= Aim of the task =
Decide whether each statement agrees with the passage below on the trial for BPD treatment, and give yes or no plus the words from the passage that settle it: (a) Patients who are prevalent users are excluded from the study. (b) Age will be treated as a confounder variable. (c) The trial will include an economic evaluation.
*** Source extract ***
Moreover, patients’ use of additional therapeutic interventions may also be a confounding factor. However, this study only treats patients at the assigned center. In addition, being a prevalent user is classified as an exclusion criterion, which minimizes inception bias (102).
Finally, bias arising from deviations in the care provided from the intended intervention is referred to as performance bias (102). This limitation can be addressed by precisely defining the treatment provided. Nevertheless, no matter how strictly an intervention is defined, there will inevitably be some variation due to possible differences in the experience of care providers. Furthermore, due to treatment for BPD being a complex heath intervention (94) it is hard to disentangle the effects of the content of the intervention, the duration and intensity of treatment. Information on these elements will be gleaned and treated as confounder variables in the model.
Moreover, differences between the two groups in terms of cardinal socio-demographic variables and medication regime variables will be explored. Variables that will be substantially different between groups will be considered confounders. Age will also be explored as a potential moderator variable, based on prior meta-analytic evidence suggesting that younger individuals may benefit less from psychotherapy for BPD (103). Although this finding was based on limited and low-quality evidence from only two adolescent RCTs, it highlights a possible differential effect of age that could extend, cautiously, to young adults. If such an effect is confirmed in our data, it will be taken into account in the outcome analyses.
Conclusion
The current quasi-experimental, pragmatic trial is designed to investigate how a psychodynamic stepped approach delivered as a holistic, individualized service compares with TAU. In addition to investigating clinical effectiveness, the trial will include an economic evaluation to investigate how the integrative stepped approach compares with TAU. Overall, the trial aims to contribute to an evidence-based understanding that will inform decisions about the optimal forms of care and treatment for patients with BPD, both from a clinical and societal perspective.
*** End of Source extract ***
*** Supplied material ***
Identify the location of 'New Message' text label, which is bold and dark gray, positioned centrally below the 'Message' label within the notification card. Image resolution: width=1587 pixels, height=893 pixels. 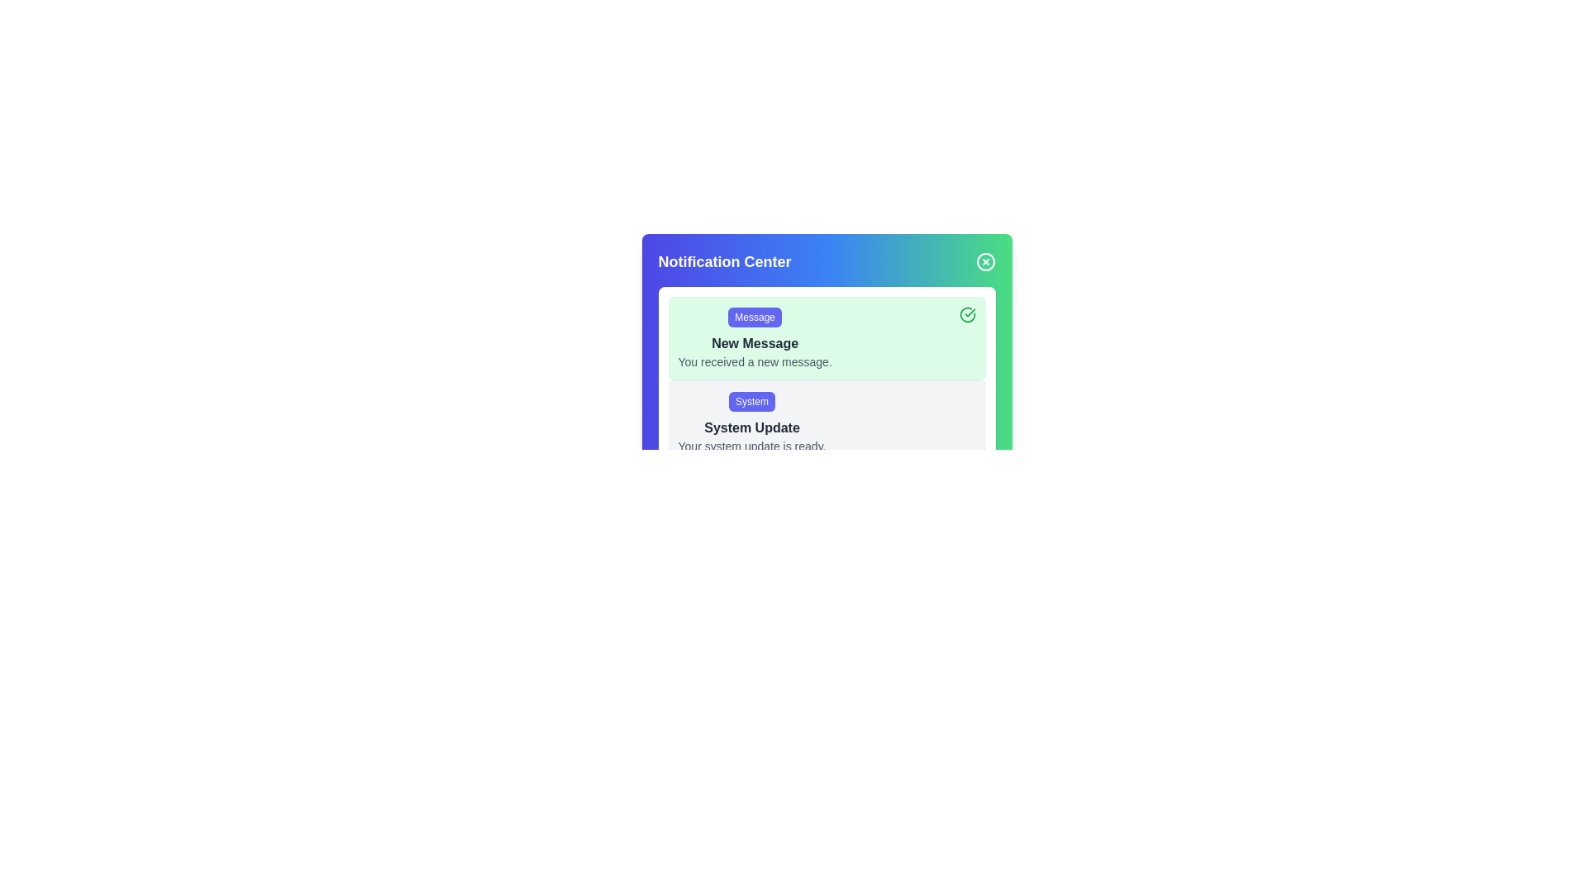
*** End of Supplied material ***
= Answer to this task =
(a) Yes: "being a prevalent user is classified as an exclusion criterion"
(b) No: "Age will also be explored as a potential moderator variable"
(c) Yes: "the trial will include an economic evaluation"